Nel pomeriggio tu, Max e Guido vi spostate alla stazione col taximatic e partite per il centro commerciale. Già, c'è stato un 'piccolo' diversivo: Linda la incontrerai solo una volta là e non sarete soli in discoteca. Il compito di trovare il tamburo spetta a voi due come stabilito, ma si è ritenuto meno pericoloso muoversi in tanti… anche perché in ogni caso la discoteca è una meta abituale della phalanx, specialmente per il Topo che infatti non vede l'ora di iniziarti al suo mondo.
Hai accettato la decisione in silenzio ma con un certo disappunto, non era così che ti eri immaginato questa serata. Ad ogni modo l'idea di far parte di un gruppo ti tranquillizza dal punto di vista della sicurezza personale. Il viaggio è breve e voi vi mimetizzate perfettamente in mezzo alla folla di passeggeri diretti al divertimento del sabato, un fiume di gente che seguite poi all'interno del grande edificio.

Vi muovete da uno stand all'altro fingendo interesse per la merce, o almeno è quello che fai tu… gli altri sembrano davvero calati nella parte. Per te si tratta solo di ingannare il tempo in attesa dell'appuntamento con Linda e Melissa, che arriveranno con un treno successivo. Segui i tuoi compari nel bar sud dove senza molto appetito ordini come loro panino e yo-shake. Oltre le vetrate è già calata la notte e manca poco all'incontro, proprio qui al bar. Sarà andato tutto bene per le ragazze?

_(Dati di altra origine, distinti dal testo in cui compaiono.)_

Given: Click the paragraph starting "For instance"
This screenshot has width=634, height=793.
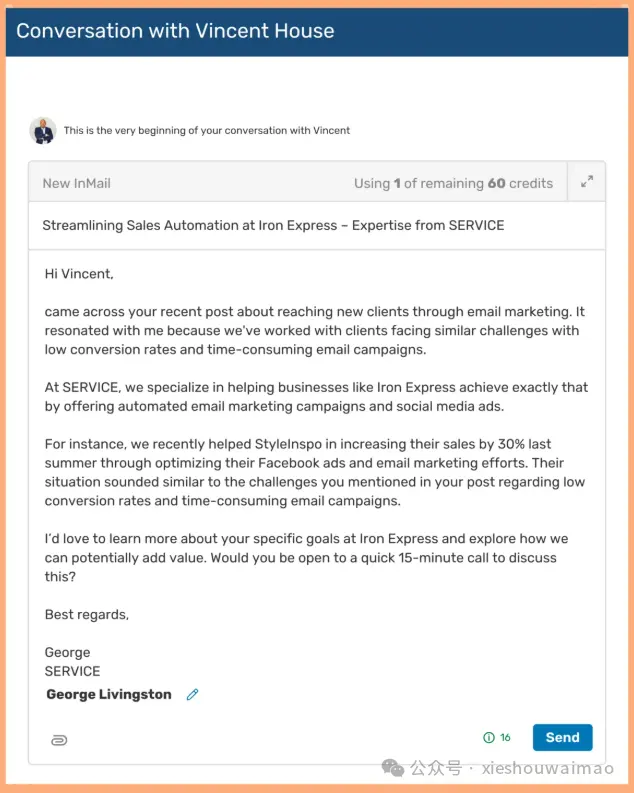Looking at the screenshot, I should (316, 472).
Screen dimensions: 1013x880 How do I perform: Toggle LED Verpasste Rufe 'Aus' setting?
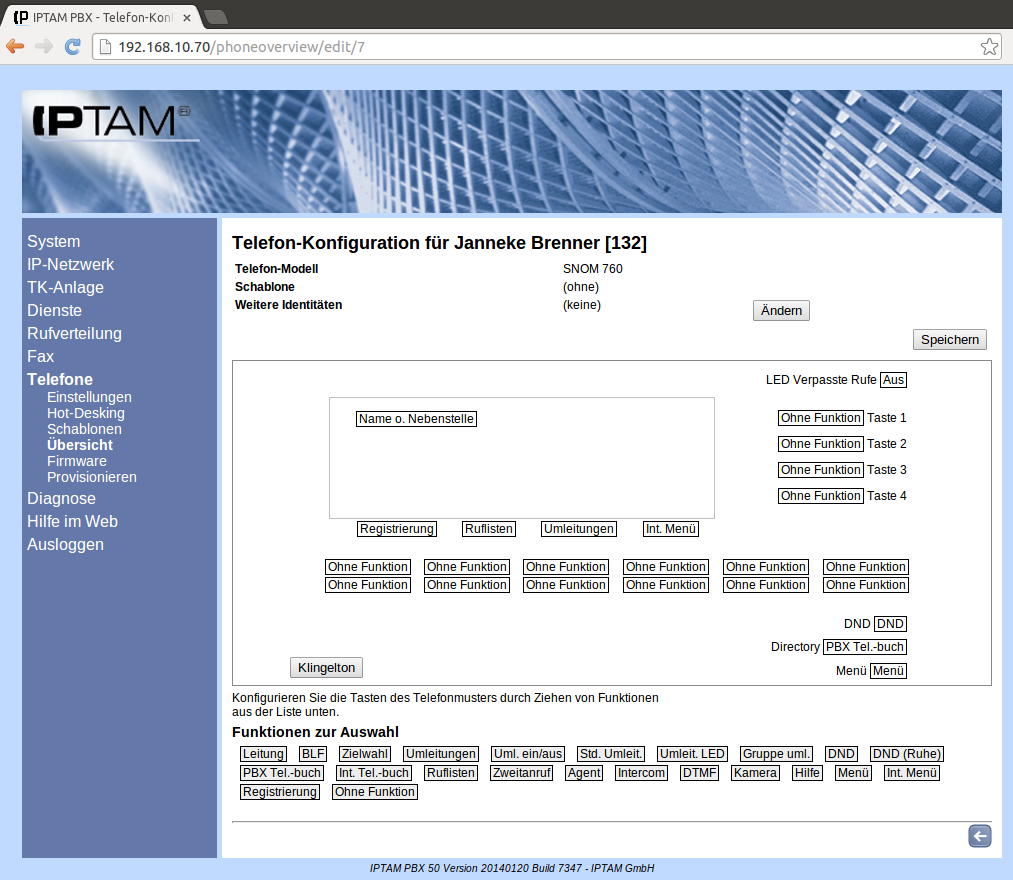click(893, 380)
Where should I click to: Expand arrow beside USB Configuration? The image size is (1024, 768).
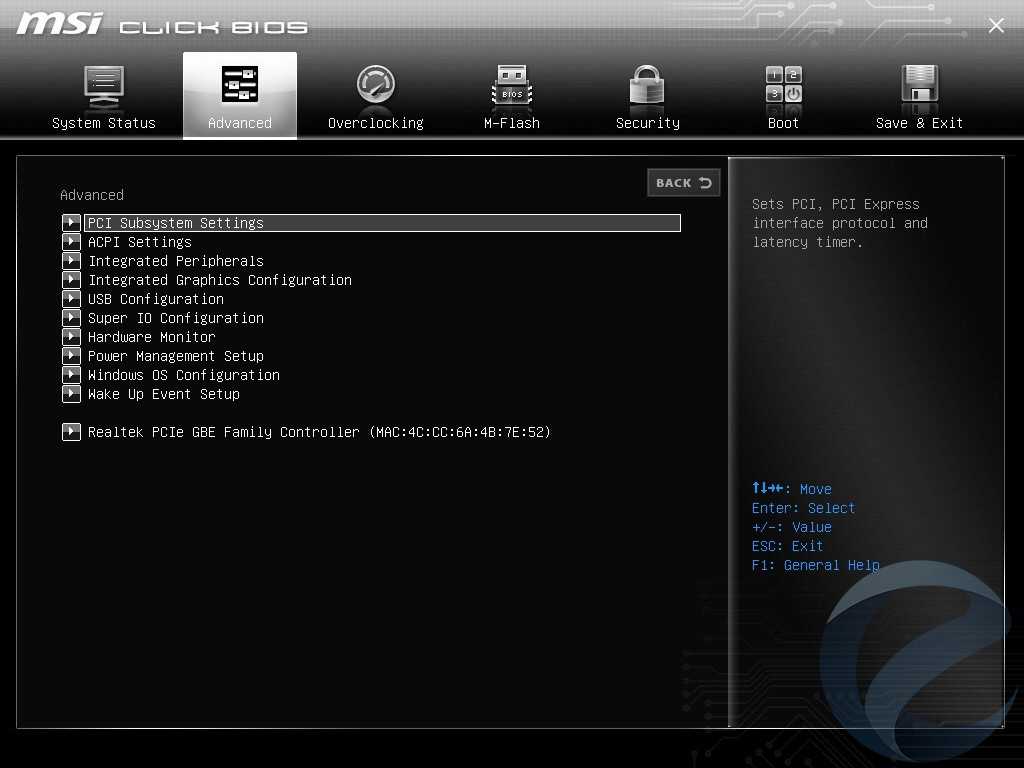(71, 299)
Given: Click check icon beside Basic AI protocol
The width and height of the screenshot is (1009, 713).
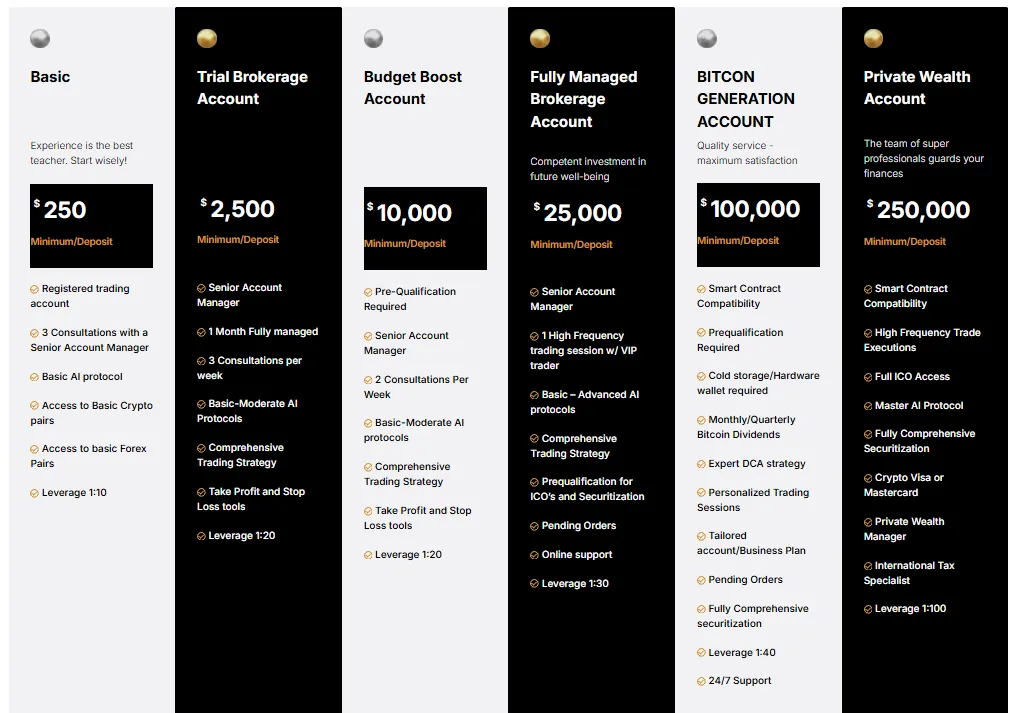Looking at the screenshot, I should 35,377.
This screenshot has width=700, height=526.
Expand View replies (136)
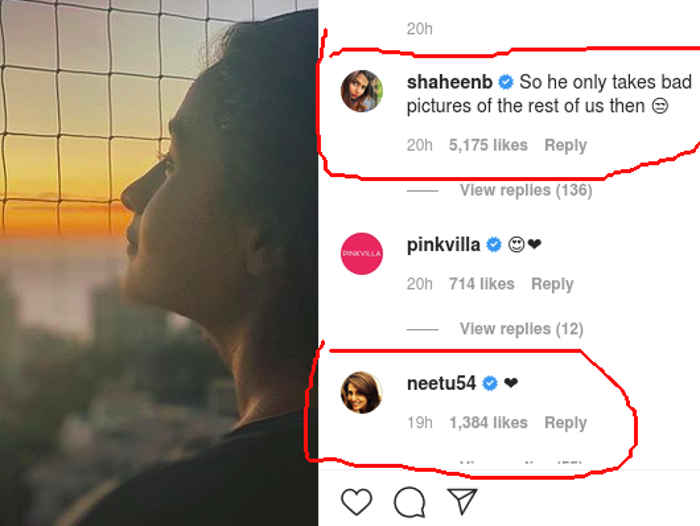(525, 190)
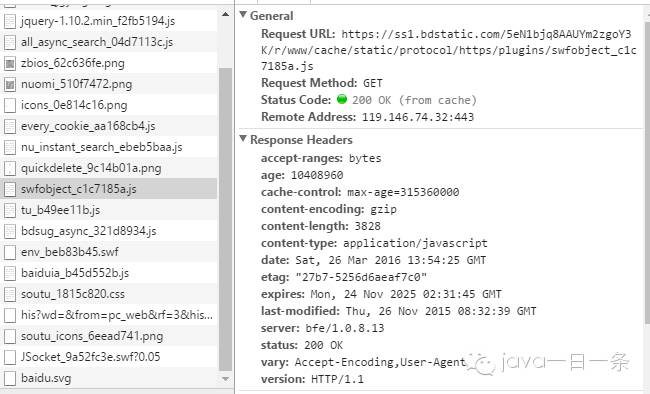Click the file icon beside jquery-1.10.2.min_f2fb5194.js

click(x=10, y=21)
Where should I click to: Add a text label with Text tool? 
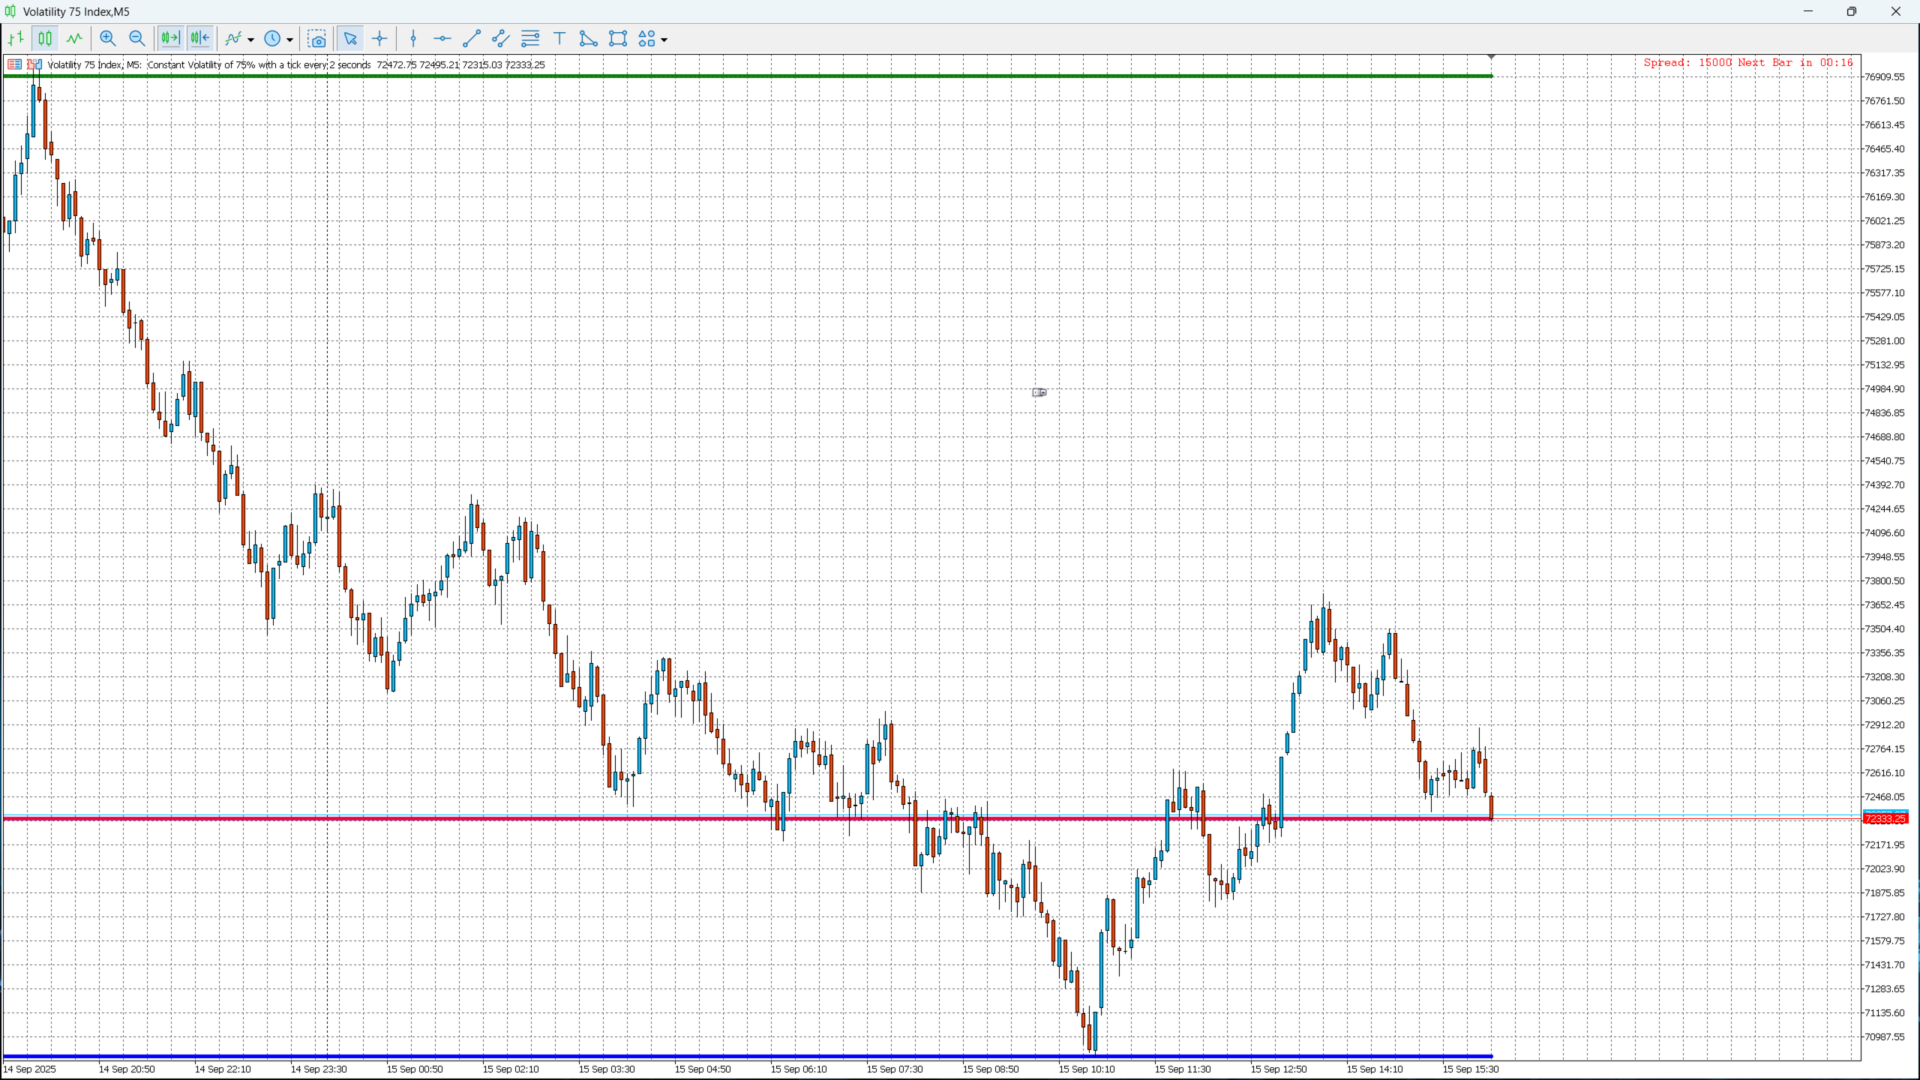click(560, 39)
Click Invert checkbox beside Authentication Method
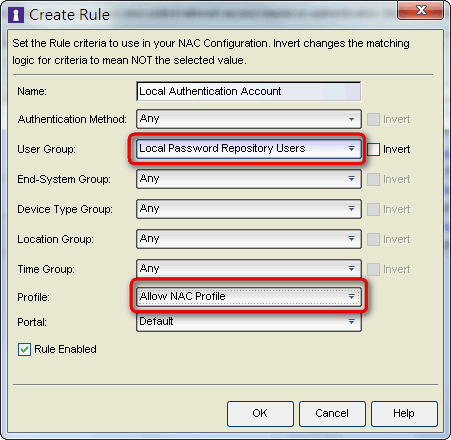This screenshot has height=440, width=451. tap(373, 119)
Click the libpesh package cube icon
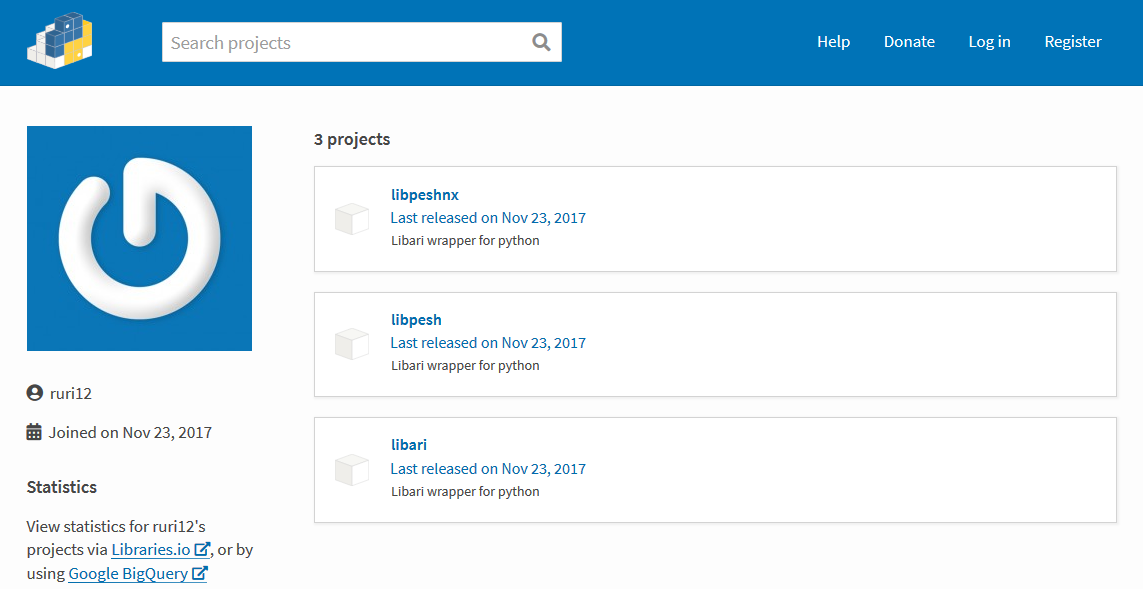This screenshot has width=1143, height=589. point(352,344)
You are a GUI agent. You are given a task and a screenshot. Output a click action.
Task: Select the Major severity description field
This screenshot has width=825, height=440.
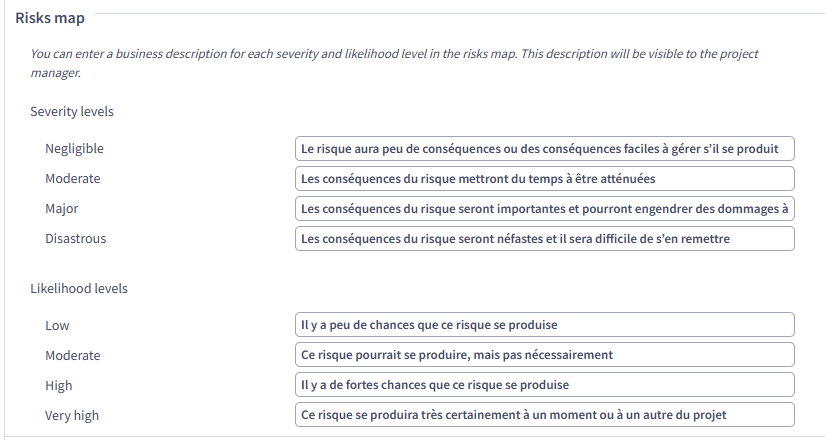coord(544,209)
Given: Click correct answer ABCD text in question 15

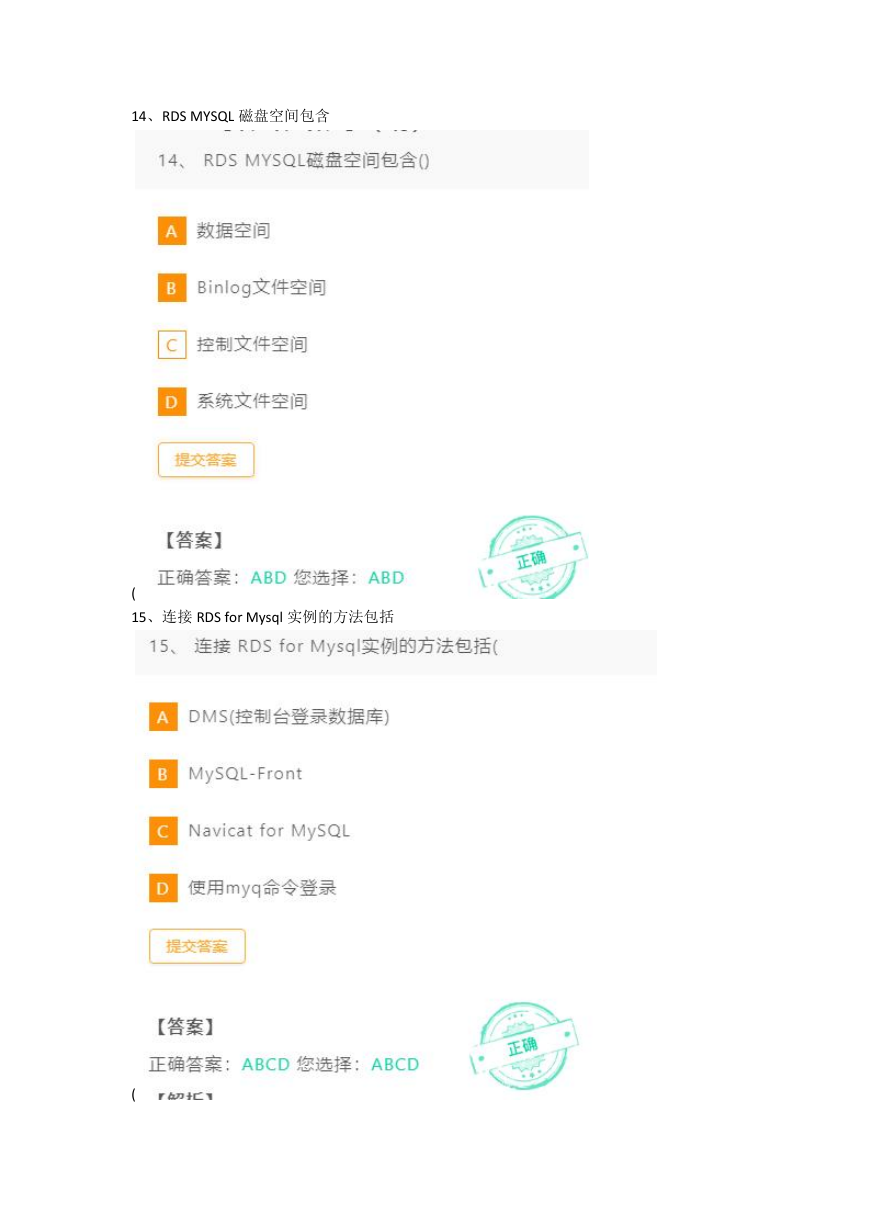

Il Topo si è avvicinato per parlarti con discrezione e ti sta spiegando cosa succederà: "L'hangar è collegato all'edificio principale attraverso un tunnel sotterraneo, che faceva già parte della struttura dell'aeroporto. Tecnicamente, serviva per far spostare in tutta sicurezza i passeggeri degli elicotteri. Perché si trattava di personaggi politici e diplomatici, capisci, dovevano poter partire in segreto… sembra che fosse questo il motivo. È curioso, ci stiamo servendo di un sistema di sicurezza che un tempo era utilizzato dal governo… un rovesciamento di prospettiva… Cosa? No, non sanno nemmeno più che esiste, ovviamente. Finchè non decideranno di fare dei nuovi lavori possiamo stare tranquilli, resterà tutto così com'è".
Annuisci al Topo prendendo un altro sorso di yo-shake, ma un "Ciao!" improvviso ti fa sussultare e la bevanda ti va di traverso. Sai bene a chi appartiene quella voce ma qualcosa ti trattiene dal voltarti subito… ti porti il tovagliolo alla bocca e tossisci in cerca di aria, col viso congestionato.
Non era così che avresti voluto rivederla, ti senti impacciato come un ragazzino… ma quando insieme a Melissa lei si accomoda al vostro tavolo riesci finalmente a guardarla. E il timido sorriso che vi scambiate dice tutto quello che a parole non sapete pronunciare.